Der Wasserstrahl plätscherte ungerührt weiter, während Serenio immer ungehaltener wurde.
„Hinfort, hörst Du? Sonst beiße ich Dich!“, rief der junge Vogelmann ganz außer sich. Doch nach wie vor brodelte der Wasserstrahl ungerührt weiter.

Serenio hat gerade den bösen Wasserstrahl besiegt
Serenio hat gerade den bösen Wasserstrahl besiegt

Das war zu viel für den kleinen Sittich. Mutig stürzte er sich auf den Wasserstrahl und hackte nach ihm.

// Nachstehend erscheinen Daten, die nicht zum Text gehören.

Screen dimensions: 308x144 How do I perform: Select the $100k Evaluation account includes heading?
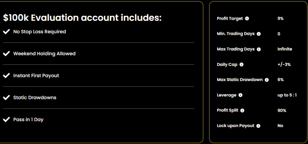click(82, 18)
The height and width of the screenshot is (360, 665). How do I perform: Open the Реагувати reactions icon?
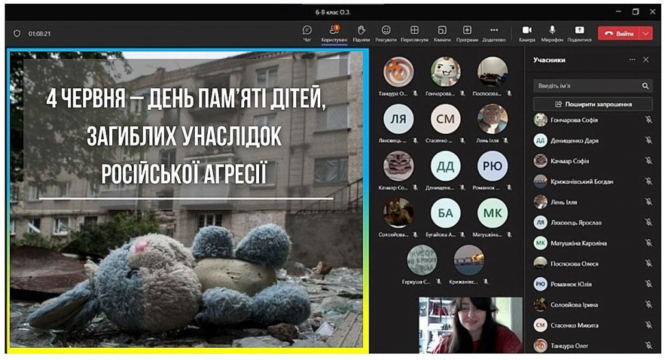point(386,31)
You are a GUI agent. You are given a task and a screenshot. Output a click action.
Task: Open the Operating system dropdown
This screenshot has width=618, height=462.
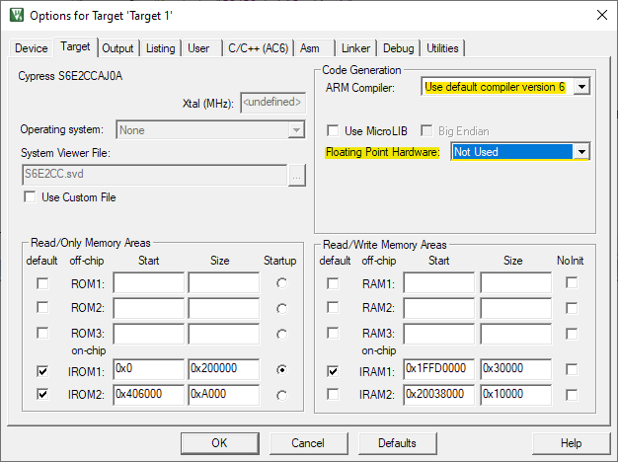tap(296, 129)
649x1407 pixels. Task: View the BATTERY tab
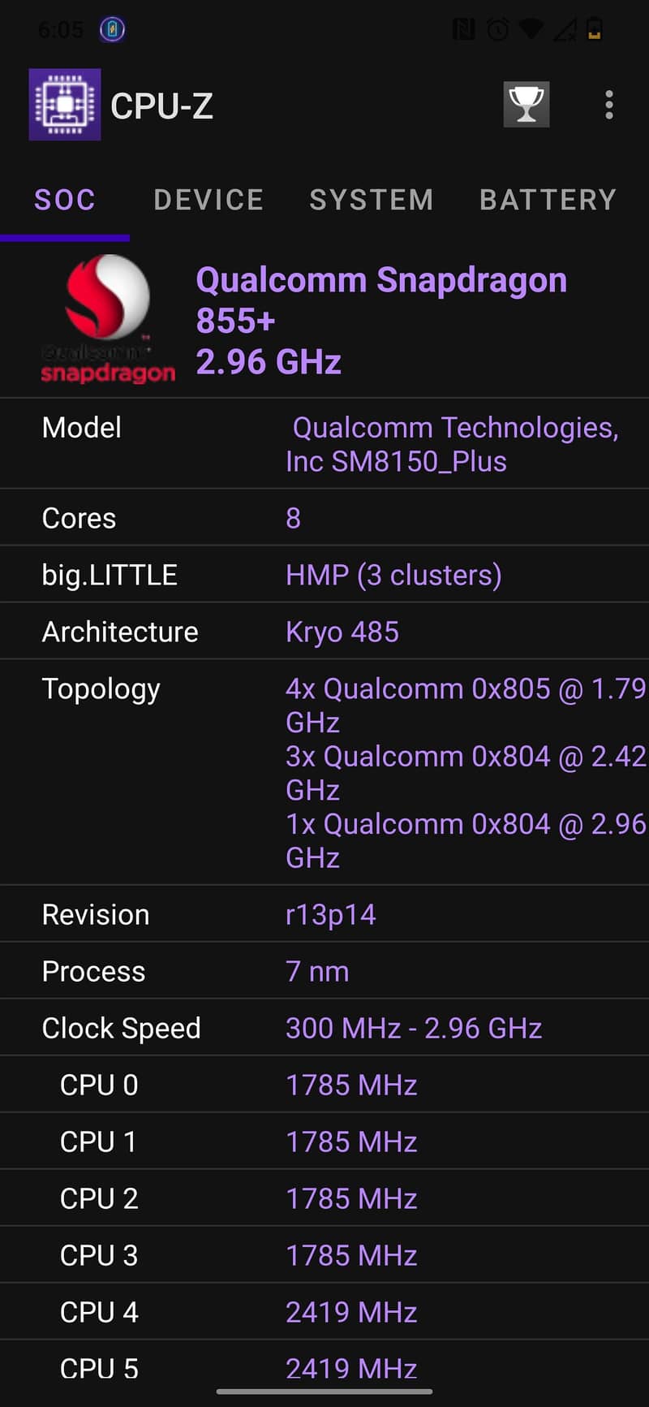pyautogui.click(x=548, y=200)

Der Kampf währte einige Minuten. Wild mit den Flügeln schlagend bekämpfte der tapfere Serenio den zischenden Wasserstrahl, bis sein Federkleid völlig durchnässt war.

Dann, ganz unvermittelt, zog sich der Wasserstrahl zurück. Es schien, als habe Serenio den Kampf gewonnen. Zufrieden mit sich selbst und seinem Sieg über das nasse Element, richtete er sich zu voller Größe auf und schüttelte sein Gefieder. Ihm war nicht aufgefallen, dass die Federlose sich an einem der Hebel der Armatur zu schaffen gemacht hatte, unmittelbar bevor sich der Wasserstrahl in Luft aufgelöst hatte.

Das war dem siegreichen Helden ohnehin völlig egal. Hauptsache, er hatte einen glorreichen Sieg errungen. Ganz nebenbei und wie von Zauberhand waren auch noch die Breireste aus seinem Gefieder verschwunden. Zufrieden schwelgte Serenio in seinen Gedanken an den heroischen Sieg. Und wenn er nicht gestorben ist, dann trocknet er noch heute.

Nachtrag

Serenio kurz vor seinem tragischen und viel zu frühen Tod
Serenio kurz vor seinem tragischen und viel zu frühen Tod

Leider ist Serenio wenige Wochen nach dem Entstehen dieses Märchens tatsächlich gestorben. Er wurde das Opfer eines skrupellosen Züchters, der ihn zu früh von seinen Eltern getrennt hatte. Fast verhungert, war er in meine Obhut gelangt. Zunächst sah es so aus, als habe er die Hungerperiode ohne bleibende Schäden überstanden. Doch dann starb er an plötzlichem Organversagen, weil sein Herz und seine Nieren zu schwer geschädigt waren. Ruhe in Frieden, mein geliebter kleiner Freund. Ich hätte Dich so gern viele Jahre an meiner Seite gehabt!